The cross-database evaluation is further conducted to test the generalization ability of the proposed MM-PCQA and the experimental results are exhibited in Table 4. Since the WPC database is the largest in scale (740), we mainly train the models on the WPC database and conduct the validation on the SJTU-PCQA (378) and WPC2.0 (400) databases. From the table, we can find that the proposed MM-PCQA better generalizes learned feature representation from the WPC database and achieves much better performance than the most competitive NR-PCQA methods. Furthermore, the WPC $\rightarrow$ WPC2.0 MM-PCQA is even superior to all the competitors directly trained on the WPC2.0 database.

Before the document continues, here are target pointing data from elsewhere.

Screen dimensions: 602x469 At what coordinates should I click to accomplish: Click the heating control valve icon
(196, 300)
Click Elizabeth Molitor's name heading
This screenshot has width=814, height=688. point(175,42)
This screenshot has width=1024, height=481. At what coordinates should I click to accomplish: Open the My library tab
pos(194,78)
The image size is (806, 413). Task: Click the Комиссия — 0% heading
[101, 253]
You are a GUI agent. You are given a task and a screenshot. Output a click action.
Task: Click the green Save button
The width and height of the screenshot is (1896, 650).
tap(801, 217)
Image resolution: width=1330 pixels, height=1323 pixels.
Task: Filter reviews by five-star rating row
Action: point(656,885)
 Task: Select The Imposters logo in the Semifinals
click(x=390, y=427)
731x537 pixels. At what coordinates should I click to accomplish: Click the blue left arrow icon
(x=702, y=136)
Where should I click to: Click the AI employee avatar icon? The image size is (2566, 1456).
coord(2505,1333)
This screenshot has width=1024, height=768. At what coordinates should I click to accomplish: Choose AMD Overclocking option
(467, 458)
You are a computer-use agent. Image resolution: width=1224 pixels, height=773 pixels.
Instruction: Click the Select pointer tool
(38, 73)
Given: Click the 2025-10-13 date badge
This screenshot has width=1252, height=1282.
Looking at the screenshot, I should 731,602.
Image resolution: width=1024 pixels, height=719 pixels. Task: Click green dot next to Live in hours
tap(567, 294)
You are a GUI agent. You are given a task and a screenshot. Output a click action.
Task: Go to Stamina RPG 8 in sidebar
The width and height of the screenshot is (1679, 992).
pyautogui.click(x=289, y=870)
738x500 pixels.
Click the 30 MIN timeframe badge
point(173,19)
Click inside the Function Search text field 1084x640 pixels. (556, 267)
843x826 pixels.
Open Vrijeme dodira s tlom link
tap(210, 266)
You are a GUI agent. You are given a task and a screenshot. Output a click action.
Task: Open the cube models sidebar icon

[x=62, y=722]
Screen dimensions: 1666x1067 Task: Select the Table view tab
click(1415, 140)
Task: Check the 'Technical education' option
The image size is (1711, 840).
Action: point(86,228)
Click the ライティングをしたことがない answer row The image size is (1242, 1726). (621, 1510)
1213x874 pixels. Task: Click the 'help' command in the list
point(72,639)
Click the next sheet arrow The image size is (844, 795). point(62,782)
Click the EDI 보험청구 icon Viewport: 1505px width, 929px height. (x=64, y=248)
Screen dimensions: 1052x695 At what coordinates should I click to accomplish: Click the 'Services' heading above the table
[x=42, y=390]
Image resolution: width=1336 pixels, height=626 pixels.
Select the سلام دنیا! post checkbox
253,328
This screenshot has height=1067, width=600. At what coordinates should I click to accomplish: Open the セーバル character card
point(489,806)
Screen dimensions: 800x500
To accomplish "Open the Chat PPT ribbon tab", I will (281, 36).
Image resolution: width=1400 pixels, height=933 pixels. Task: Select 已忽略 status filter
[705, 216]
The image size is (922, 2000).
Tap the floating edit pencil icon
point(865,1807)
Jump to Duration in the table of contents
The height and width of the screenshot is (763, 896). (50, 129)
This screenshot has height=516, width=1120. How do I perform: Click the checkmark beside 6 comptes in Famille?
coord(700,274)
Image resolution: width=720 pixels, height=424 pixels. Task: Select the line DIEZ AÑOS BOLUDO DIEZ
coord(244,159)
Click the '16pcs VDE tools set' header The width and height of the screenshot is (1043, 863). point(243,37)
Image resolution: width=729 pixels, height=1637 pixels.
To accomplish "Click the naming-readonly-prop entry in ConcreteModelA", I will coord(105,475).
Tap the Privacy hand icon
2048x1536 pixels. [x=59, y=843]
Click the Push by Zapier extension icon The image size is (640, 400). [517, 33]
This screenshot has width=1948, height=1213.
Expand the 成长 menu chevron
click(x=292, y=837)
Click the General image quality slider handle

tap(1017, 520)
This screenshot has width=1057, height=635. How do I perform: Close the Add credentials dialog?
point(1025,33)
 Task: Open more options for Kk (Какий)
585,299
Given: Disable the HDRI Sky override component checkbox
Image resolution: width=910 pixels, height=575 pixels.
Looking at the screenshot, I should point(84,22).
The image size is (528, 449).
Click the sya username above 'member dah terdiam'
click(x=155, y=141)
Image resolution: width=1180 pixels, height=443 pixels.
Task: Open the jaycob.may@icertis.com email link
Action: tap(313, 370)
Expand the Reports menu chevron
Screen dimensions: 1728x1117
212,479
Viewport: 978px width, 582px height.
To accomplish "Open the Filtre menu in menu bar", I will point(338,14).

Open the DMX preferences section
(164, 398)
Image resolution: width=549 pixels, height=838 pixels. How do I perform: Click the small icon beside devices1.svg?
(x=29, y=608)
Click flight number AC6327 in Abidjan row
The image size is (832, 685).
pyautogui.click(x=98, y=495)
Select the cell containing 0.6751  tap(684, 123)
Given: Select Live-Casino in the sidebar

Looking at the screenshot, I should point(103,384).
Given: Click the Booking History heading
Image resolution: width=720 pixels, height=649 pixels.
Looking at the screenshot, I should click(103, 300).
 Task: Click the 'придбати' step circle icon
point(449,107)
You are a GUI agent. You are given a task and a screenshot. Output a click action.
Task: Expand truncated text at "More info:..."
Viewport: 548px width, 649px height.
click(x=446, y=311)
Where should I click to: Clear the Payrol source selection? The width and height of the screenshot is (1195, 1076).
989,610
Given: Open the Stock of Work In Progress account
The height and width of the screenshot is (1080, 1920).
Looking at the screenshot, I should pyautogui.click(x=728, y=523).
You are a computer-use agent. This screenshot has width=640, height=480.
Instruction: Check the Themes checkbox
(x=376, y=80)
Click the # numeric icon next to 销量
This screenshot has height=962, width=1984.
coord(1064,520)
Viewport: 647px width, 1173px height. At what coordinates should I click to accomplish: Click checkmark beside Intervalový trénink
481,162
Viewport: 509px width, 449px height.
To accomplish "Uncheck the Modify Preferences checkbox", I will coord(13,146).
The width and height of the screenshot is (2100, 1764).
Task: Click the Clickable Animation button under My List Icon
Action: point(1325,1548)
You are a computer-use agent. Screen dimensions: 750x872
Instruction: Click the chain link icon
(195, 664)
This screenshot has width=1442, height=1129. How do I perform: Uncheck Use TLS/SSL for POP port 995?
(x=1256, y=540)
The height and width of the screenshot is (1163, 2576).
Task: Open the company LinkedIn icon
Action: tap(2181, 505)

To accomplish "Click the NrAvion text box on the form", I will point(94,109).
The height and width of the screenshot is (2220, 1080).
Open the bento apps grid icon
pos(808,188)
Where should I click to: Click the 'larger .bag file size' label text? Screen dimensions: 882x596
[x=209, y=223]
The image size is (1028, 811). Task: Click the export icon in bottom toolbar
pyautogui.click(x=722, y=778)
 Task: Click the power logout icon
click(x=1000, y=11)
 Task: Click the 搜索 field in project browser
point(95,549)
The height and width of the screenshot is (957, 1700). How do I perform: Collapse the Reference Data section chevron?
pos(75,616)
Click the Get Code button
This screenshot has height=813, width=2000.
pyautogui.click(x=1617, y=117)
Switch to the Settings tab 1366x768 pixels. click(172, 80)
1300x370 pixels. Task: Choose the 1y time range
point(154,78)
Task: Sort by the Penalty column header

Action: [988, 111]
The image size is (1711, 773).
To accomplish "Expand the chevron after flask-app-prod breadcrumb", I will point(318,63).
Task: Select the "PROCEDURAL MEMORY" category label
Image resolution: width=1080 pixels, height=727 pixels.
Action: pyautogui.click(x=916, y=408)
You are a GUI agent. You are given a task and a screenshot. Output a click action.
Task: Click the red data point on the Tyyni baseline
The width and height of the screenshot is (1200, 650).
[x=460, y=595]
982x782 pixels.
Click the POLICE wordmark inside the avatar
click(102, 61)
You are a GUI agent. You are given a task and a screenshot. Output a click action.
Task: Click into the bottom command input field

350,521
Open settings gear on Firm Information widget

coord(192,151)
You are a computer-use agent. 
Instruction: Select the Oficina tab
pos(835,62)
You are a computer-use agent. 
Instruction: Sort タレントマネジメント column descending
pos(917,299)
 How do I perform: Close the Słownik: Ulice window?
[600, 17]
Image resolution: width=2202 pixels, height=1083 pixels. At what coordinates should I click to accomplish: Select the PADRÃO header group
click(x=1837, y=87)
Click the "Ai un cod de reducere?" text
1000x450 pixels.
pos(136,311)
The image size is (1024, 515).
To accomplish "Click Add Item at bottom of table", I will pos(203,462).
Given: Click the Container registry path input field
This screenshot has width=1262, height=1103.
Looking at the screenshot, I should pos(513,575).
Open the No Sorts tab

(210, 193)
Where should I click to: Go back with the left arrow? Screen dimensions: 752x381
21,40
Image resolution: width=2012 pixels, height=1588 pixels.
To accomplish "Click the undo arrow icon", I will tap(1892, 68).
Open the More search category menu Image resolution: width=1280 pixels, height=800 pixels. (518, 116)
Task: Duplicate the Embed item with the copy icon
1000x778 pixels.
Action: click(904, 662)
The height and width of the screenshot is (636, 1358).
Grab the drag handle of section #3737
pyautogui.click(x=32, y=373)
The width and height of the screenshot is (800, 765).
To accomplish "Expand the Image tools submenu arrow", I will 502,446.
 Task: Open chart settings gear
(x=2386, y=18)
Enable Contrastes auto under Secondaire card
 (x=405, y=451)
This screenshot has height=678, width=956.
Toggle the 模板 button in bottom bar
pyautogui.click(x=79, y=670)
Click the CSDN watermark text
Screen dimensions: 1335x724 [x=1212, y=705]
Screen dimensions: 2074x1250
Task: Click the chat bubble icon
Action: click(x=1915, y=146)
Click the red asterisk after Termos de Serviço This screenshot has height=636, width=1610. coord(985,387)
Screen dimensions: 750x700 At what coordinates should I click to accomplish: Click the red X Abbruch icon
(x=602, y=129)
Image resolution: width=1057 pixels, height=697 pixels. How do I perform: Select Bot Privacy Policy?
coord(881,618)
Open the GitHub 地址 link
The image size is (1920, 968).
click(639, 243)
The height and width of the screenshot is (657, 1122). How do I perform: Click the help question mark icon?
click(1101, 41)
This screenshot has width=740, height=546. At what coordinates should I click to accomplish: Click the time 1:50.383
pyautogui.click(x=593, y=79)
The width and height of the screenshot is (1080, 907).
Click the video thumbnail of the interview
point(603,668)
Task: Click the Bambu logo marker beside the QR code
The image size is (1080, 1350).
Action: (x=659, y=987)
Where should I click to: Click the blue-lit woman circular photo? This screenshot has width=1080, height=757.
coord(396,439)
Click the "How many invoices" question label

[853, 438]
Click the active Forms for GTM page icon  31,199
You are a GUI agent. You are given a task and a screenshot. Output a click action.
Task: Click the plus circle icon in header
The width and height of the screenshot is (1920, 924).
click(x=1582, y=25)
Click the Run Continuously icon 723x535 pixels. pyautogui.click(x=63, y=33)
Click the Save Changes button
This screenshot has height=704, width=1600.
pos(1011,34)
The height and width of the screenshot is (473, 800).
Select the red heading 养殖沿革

4.7 Number of 2D Projections and 3D sub-models

We try to investigate the contributions of the point cloud and image branch by varying the number of the 3D sub-models and input 2D projections. The performance results are exhibited in Table 5. We can see that employing 6 sub-models and 4 projections yields the best performance on major aspects for the point cloud and image branch respectively. With the number increasing, the features extracted from sub-models and projections may get redundant, thus resulting in the performance drop.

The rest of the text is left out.